Happy renter = Happy Landlord

11 years ago

I give my landlord a year’s worth of post-dated cheques, and have negotiated a deal with him: I take care of minor repairs and upgrades (things that I want, such as upgrading light fixtures etc), and he doesn’t raise my rent. It helps that my bf is in plumbing and construction trades, since he and I can take care of most any issue that arises very cheaply.

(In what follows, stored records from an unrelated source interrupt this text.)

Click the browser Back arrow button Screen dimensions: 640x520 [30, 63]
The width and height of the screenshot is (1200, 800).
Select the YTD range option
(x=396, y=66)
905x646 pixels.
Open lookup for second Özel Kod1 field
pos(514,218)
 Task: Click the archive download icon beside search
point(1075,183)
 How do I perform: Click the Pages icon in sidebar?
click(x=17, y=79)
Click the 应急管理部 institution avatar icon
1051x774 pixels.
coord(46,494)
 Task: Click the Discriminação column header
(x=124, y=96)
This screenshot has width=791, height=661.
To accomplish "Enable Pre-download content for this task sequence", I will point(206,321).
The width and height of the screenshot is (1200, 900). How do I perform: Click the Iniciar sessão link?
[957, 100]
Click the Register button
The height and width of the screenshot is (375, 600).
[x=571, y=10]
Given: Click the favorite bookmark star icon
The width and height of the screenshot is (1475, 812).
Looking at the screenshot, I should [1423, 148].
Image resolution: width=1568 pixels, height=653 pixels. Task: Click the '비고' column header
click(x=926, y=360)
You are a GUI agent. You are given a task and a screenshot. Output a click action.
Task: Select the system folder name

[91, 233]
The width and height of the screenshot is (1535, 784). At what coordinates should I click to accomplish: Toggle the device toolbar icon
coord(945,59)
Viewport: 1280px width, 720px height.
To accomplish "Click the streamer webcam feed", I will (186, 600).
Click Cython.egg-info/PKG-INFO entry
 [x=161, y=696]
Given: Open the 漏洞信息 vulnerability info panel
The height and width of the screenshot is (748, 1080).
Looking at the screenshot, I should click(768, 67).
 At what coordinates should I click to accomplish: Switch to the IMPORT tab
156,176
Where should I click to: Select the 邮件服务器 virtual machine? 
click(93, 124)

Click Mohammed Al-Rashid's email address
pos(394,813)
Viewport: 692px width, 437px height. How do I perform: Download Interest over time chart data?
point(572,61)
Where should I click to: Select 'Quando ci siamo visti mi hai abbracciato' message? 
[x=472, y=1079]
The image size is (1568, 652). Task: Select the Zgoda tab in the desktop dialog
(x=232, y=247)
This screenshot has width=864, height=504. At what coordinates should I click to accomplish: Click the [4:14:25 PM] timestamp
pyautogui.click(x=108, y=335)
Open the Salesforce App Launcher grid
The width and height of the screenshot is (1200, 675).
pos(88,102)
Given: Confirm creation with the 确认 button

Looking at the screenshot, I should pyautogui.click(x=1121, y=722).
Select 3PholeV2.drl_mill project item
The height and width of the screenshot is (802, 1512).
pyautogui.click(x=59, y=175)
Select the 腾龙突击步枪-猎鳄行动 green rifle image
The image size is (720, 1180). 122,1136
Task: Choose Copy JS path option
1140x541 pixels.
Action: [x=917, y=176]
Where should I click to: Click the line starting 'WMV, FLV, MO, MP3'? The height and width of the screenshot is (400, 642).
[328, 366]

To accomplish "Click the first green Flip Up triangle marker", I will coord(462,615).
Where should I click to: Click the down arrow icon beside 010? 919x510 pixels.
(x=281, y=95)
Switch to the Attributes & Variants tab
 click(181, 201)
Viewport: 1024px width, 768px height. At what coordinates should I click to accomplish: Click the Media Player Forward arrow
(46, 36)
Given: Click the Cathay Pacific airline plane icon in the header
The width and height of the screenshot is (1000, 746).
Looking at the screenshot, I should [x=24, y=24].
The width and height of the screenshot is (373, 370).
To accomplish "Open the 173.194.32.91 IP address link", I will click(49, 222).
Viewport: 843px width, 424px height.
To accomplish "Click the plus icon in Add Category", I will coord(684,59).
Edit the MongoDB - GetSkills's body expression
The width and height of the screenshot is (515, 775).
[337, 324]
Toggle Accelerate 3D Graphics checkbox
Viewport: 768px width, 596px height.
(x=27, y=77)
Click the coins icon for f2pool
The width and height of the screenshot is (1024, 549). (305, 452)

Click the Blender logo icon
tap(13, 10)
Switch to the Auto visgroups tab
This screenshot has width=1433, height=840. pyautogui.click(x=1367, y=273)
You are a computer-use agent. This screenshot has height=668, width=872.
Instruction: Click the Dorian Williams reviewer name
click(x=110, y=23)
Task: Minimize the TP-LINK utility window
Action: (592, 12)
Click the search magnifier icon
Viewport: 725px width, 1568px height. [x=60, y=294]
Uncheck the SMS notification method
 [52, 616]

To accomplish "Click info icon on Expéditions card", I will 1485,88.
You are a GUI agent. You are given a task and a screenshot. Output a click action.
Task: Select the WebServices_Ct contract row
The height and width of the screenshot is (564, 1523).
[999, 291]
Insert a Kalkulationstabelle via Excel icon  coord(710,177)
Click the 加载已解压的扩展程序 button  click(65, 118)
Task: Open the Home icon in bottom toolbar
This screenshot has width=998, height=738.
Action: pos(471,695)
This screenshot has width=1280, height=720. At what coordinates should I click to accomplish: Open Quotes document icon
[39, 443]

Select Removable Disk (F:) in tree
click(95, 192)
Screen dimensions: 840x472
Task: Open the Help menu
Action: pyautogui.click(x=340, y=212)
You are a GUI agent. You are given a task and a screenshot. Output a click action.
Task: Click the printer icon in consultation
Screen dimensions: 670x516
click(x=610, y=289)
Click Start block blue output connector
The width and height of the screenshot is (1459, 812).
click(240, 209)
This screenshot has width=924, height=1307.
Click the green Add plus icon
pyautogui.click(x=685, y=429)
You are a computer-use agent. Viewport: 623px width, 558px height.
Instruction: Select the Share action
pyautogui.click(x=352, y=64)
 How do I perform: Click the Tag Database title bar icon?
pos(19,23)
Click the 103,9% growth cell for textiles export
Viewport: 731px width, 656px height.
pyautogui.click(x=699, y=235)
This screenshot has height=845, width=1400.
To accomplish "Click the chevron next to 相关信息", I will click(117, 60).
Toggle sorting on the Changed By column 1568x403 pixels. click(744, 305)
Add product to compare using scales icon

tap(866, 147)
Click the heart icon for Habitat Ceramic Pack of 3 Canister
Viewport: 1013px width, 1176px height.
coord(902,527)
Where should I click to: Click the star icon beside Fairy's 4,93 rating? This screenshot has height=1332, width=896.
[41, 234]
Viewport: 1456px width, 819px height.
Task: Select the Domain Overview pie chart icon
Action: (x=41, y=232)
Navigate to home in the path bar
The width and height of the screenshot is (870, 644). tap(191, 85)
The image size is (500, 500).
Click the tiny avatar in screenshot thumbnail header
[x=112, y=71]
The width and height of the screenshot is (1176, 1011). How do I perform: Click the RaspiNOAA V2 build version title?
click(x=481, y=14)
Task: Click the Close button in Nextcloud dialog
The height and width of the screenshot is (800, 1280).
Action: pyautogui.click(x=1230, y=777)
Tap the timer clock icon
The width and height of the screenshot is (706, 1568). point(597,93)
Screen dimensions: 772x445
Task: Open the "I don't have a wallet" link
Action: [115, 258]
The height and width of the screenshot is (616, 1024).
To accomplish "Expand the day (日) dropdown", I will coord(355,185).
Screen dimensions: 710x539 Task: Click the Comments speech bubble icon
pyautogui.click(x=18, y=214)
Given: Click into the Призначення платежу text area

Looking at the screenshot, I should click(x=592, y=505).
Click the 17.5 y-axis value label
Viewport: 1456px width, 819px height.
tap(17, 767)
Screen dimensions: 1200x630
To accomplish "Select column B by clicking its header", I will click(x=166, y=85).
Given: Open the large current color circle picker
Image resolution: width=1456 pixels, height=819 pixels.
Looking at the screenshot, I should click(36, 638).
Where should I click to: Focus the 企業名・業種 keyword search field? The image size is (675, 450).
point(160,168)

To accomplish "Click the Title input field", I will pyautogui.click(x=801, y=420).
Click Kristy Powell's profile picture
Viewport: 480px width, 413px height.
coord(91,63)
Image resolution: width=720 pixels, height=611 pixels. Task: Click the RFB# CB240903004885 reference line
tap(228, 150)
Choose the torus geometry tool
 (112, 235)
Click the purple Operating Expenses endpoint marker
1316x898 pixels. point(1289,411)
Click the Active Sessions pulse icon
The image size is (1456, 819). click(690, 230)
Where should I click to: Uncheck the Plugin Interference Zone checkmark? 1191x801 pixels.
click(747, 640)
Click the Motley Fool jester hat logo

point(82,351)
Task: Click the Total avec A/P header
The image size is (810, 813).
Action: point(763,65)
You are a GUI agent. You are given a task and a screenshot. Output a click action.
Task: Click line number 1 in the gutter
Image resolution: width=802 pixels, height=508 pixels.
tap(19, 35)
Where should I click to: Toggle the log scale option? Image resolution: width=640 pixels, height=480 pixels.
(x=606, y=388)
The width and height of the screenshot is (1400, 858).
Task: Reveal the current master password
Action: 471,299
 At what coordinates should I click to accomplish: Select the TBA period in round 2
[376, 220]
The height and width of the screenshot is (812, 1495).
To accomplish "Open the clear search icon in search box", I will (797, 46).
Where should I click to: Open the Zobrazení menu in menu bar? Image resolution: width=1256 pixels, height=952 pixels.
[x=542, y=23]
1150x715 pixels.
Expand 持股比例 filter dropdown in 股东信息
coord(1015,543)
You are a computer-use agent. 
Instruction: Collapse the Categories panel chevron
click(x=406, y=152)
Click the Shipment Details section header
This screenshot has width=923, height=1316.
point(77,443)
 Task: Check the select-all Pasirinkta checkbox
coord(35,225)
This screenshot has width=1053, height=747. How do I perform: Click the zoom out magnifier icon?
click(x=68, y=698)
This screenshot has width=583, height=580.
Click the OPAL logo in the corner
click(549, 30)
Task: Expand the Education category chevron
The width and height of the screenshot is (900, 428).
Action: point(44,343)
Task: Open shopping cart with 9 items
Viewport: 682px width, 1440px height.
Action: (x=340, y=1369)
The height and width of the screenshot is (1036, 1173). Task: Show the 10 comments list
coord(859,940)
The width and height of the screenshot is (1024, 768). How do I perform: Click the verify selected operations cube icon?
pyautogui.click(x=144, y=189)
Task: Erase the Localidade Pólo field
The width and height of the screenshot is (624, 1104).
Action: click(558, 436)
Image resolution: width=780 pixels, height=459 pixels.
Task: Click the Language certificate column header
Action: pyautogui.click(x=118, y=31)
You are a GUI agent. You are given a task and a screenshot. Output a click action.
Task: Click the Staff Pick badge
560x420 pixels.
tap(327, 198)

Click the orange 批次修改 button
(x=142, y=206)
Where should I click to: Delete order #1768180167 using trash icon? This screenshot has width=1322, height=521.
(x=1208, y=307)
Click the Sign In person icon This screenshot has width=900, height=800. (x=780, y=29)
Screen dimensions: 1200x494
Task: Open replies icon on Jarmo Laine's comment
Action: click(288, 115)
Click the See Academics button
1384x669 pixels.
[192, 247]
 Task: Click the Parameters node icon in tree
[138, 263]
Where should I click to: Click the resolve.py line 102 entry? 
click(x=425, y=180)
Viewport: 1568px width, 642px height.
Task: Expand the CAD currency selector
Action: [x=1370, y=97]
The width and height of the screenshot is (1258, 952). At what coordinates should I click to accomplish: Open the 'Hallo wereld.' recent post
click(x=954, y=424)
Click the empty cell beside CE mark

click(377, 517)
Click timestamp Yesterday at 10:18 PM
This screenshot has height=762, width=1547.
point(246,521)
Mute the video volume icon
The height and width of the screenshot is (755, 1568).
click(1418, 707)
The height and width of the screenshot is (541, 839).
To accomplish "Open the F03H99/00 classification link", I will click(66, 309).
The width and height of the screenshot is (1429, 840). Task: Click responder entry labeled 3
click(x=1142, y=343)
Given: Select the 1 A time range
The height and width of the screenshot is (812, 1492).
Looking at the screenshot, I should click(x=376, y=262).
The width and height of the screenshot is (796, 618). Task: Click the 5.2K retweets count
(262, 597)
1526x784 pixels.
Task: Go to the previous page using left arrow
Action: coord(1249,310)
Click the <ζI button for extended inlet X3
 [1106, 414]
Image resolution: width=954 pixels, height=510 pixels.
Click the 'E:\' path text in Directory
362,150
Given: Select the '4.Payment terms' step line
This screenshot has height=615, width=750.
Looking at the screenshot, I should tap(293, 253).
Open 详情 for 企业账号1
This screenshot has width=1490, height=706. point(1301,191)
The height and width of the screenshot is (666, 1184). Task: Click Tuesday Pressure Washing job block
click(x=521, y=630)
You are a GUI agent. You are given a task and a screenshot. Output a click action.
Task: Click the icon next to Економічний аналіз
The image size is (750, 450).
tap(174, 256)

My landlord owns other units in my complex, and everyone complains about him… except me. We have a great win-win relationship!

11 years ago

Great article. My friend has spent the last year warming up to her landlord and now that there is a good relationship there, the landlord just discounted her monthly rate. So it does pay off to pay your rent on time, every time and to keep the place clean. Definitely agree with Jesse.

11 years ago

Good points. Stick to them and you will have a good shot of getting a discount over market rental rates. Good tenants get discounts.

11 years ago

Getting a great landlord/tenant relationship means being a great tenant. Both are grateful to have the other one. When I was a tenant, living in downtown TO, I found that dropping off 12 post-dated cheques meant I never had to see my landlord. Planting a pretty garden and maintaining an attractive home, meant that, once when he came by, he realized he never had to worry. Doing my own small repairs, mean’t that I never had to call him unless it really was urgent. As a result, he never raised my very low rent. In fact, throughout my rental years, none of my 3 landlords raised my rent. In one case, I was even able to negotiate $300 off (monthly for 2 years) when I found myself newly single. In all cases, they wanted to keep me because it was more trouble to them to find a new “no problem” tenant, than to advertise and have a revolving door. I employed the same tactics when I rented my own place out. I offered a great product for low rent – and was choosy about the tenant. The key for me was someone knew the market and who was “grateful” to be there. They were all fantastic tenants who paid post-dated, were clean and didn’t leave until they finished school. Grateful tenants are way to go.